John Cassian, the 5th century master of the spiritual life, advises us to say the mantra, continuously revolving it in the heart, ‘in prosperity and adversity’.
The global economy illustrates the often dramatic ups and down of life. Boom periods where expectations and greed run amok lead to bust. Then times of austerity follow and, as always, inflict most hardship on the most vulnerable members of society.
Personal careers and fortunes can also ride high and then be smattered over the newspapers in a moment. Our moods and physical health have their cycles, too, of prosperity and adversity.
It is hard not to grab at the prosperous times and fool ourselves into thinking that we have made it for good and that all will always be well. Fantasy – escapism - is the great enemy of moderation. The downturns in life or fortune can also mire us in despair and isolation. Yet we fear moderation because it seems tepid and boring; and we want to feel life as something thrilling and adventurous. If we don’t have the courage to live it this way ourselves, we do it vicariously through films and stories.
Actually the middle way is a knife-edge, a high-wire balancing act. It takes many stumbles and falls from great heights to learn how to walk it well. Moderation is the way and in the deepest sense the goal. The centre of reality exerts the force that holds us in balance as we walk across the ravine of life. When we relapse into thinking that it is achieved by our own willpower or cleverness, it won’t be long before we have another fall.

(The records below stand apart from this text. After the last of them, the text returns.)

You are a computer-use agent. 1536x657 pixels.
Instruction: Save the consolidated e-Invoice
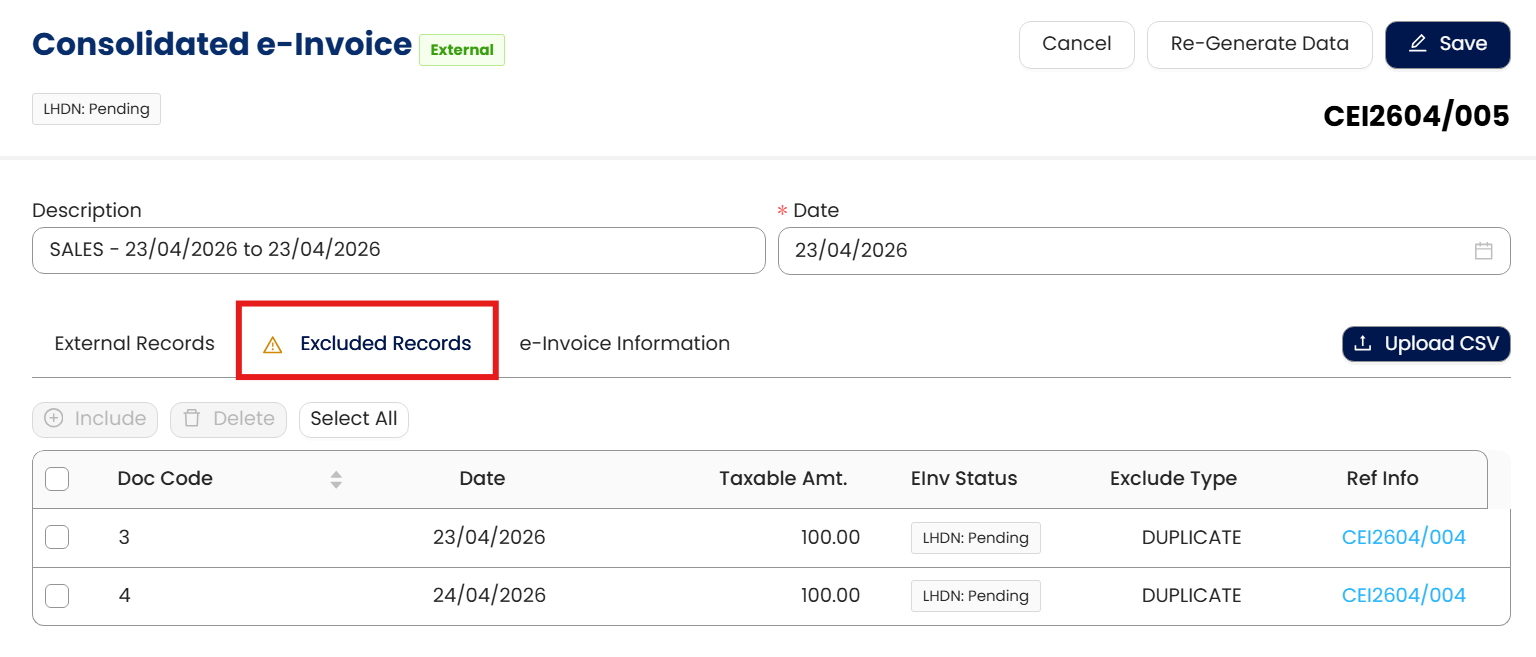pyautogui.click(x=1447, y=45)
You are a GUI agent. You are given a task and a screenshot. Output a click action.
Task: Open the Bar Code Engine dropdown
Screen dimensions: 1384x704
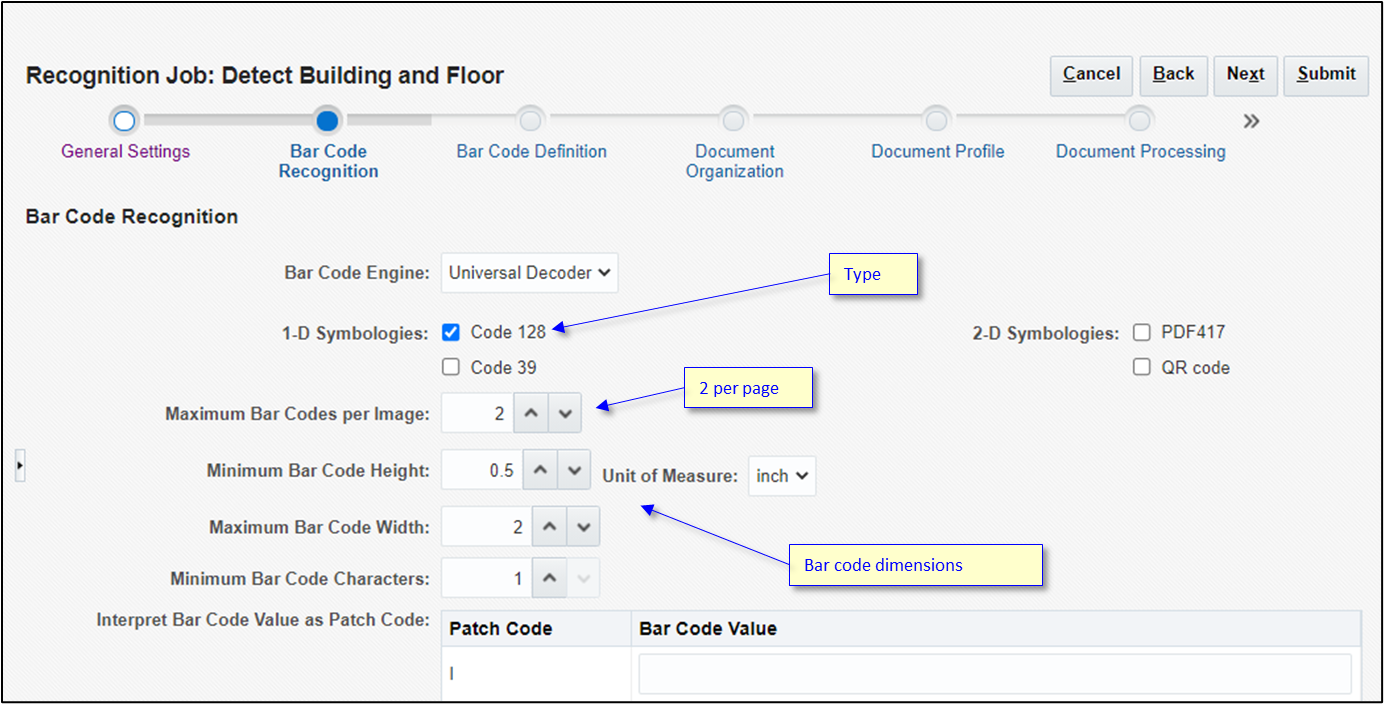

Personal, interior balance and sharpness of mind is what Cassian is talking about in his asceticism of the mantra. That is where the universal centre is connected with: in our own personal centre.

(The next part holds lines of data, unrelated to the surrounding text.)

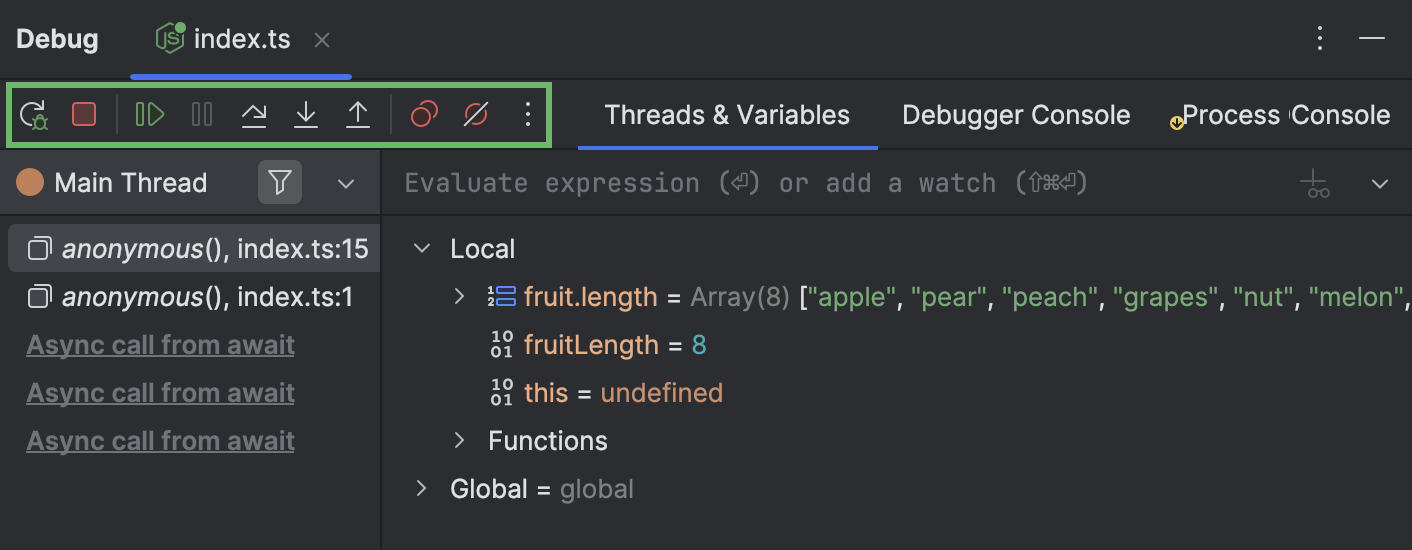Image resolution: width=1412 pixels, height=550 pixels.
Task: Resume program execution
Action: [x=150, y=115]
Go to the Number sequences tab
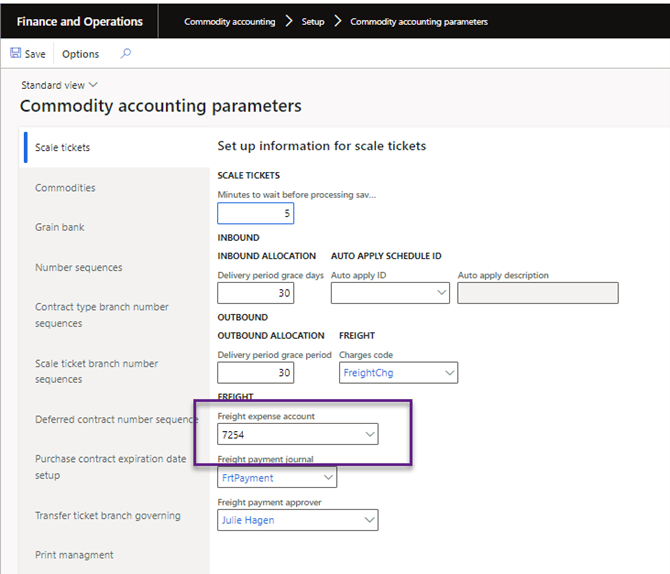This screenshot has width=670, height=574. 79,268
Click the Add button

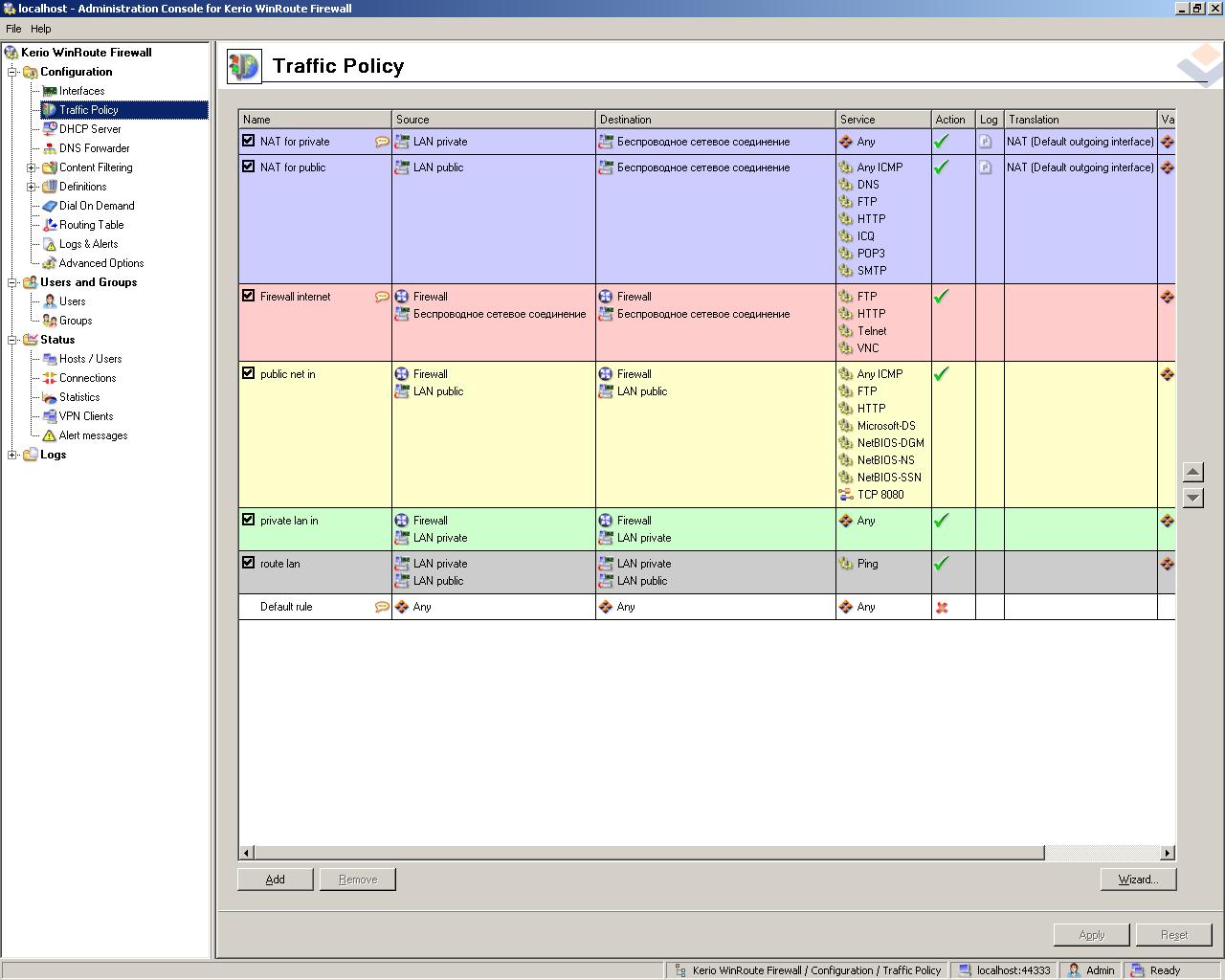[276, 880]
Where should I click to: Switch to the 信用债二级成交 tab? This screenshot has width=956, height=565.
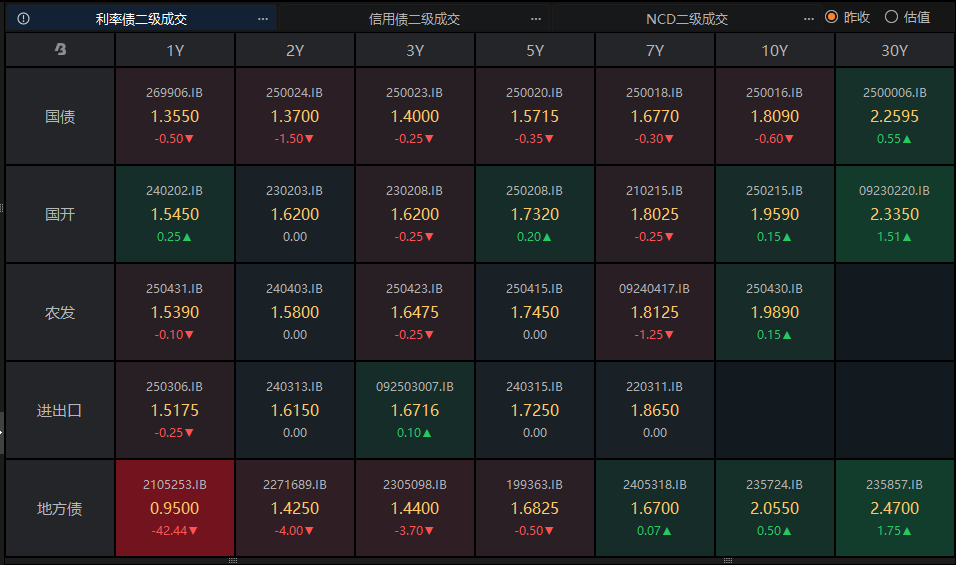point(414,18)
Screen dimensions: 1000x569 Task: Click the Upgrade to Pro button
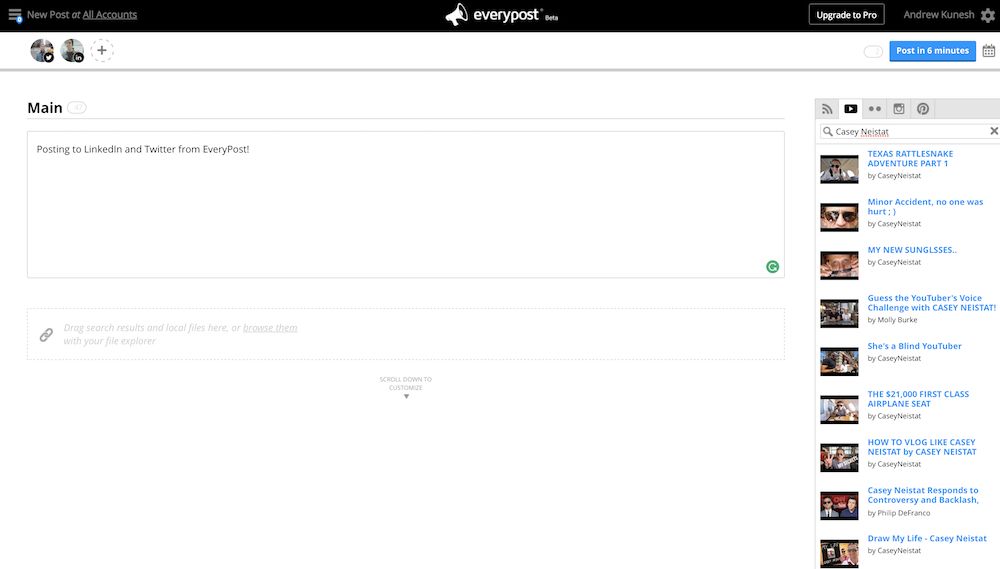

All prayer that is not an indulgence of the rollercoaster of fortune is the prayer of the heart. The more personally balanced, deeply-centred people in the world there are, the greater the level of justice in all institutions. The more the gulf between rich and poor narrows, the closer we all come to reality.
Soon we will be contemplating the Cross with particular intensity. What does it say to us of balance, rootedness and compassion? What does John Main mean when he says that every time we meditate we enter into the dying and rising of Jesus?